## EXERCISE TEXT
------

The Daily Telegraph

Health fears as STIS are diagnosed in young people every four minutes

- By Anne Gulland

SEXUALLY TRANSMITTE­D infections are diagnosed every four minutes among young people in the UK, Public Health England has revealed.

Figures from PHE found that in 2017 there were around 200,000 diagnoses of chlamydia and 44,000 of gonorrhoea, with 58 per cent of those cases in the 15 to 24 age bracket.

The number of diagnoses in young people remained static in 2015, 2016 and 2017, with around 200,000 cases.

The number of cases of gonorrhoea in all age groups rose 22 per cent between 2016 and 2017. A survey of young people to accompany a PHE campaign, “Protect Against STIS”, which highlights the importance of using a condom, found that more than half had had sex with a new partner for the first time without such protection.

The campaign highlights the longterm health issues associated with an STI, such as infertilit­y, and urges young people to get regular screening.

------

## TASKS FOR THIS EXERCISE
- A) List every year mentioned in the article on sexually transmitted infections among young people.
- B) Write the next part of the article on sexually transmitted infections among young people, picking up after its final sentence.

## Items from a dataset
------

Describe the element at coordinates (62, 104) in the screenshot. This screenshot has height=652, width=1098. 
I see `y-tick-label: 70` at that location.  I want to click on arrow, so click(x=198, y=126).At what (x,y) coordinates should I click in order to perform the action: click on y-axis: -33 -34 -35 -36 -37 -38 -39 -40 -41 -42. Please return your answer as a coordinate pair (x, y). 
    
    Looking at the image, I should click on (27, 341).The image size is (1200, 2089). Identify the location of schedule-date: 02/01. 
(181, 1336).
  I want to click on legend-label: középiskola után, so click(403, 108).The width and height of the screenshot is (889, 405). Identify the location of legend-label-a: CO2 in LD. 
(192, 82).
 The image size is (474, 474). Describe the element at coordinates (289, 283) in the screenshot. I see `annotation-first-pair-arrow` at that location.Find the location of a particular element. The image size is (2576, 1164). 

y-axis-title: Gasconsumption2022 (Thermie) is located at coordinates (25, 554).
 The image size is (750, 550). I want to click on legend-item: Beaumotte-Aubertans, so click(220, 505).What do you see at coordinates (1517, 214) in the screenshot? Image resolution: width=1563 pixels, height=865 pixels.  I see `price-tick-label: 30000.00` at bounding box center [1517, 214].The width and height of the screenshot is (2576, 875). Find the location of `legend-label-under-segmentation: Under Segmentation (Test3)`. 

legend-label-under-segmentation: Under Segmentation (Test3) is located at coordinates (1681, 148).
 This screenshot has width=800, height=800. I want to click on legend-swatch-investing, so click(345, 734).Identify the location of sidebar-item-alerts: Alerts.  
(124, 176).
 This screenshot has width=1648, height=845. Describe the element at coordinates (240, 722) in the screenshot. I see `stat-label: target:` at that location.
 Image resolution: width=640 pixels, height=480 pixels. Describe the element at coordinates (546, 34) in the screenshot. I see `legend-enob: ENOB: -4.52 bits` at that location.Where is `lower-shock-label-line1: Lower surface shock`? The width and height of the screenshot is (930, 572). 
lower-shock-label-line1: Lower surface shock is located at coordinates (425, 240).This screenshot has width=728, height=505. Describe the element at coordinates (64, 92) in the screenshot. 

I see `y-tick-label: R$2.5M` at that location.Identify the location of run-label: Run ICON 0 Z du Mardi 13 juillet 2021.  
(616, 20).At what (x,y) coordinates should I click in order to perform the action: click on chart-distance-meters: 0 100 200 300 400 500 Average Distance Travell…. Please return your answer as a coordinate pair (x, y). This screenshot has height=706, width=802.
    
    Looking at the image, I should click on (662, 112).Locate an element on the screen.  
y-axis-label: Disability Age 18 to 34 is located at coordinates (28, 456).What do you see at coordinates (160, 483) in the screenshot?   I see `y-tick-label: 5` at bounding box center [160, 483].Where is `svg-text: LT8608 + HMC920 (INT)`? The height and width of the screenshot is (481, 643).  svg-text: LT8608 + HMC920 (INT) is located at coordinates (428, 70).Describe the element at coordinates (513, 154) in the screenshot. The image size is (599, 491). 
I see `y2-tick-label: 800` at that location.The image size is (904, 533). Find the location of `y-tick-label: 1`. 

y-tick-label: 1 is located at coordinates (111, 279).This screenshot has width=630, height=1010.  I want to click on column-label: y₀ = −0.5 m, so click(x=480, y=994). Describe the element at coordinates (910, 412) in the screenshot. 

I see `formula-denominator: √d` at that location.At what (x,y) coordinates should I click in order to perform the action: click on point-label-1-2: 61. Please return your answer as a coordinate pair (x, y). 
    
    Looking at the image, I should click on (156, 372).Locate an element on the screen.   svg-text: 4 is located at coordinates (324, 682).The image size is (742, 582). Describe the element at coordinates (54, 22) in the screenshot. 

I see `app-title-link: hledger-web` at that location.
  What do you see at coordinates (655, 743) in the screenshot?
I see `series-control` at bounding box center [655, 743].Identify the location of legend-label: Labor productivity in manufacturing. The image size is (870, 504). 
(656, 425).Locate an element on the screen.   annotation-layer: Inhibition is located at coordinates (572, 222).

------

## ANSWERS FOR THE EXERCISE
- A) 2015, 2016, 2017

- B)
Joe Petersen-camp, a sexual health specialist at Homerton Hospital, east London, said: “The worst STI is the one you don’t know about. It’s slowly causing you harm but there’s nothing you can do about it.”

He added that while it was hard to say whether rates of condom use had fallen among young people, the increase in certain STIS suggested this was the case.

A decrease in condom use could be down to the fact that young people are growing up at time when HIV/AIDS is no longer a death sentence and that sex education in schools has focused on reducing the rate of teenage pregnancy and has not highlighte­d sexual health.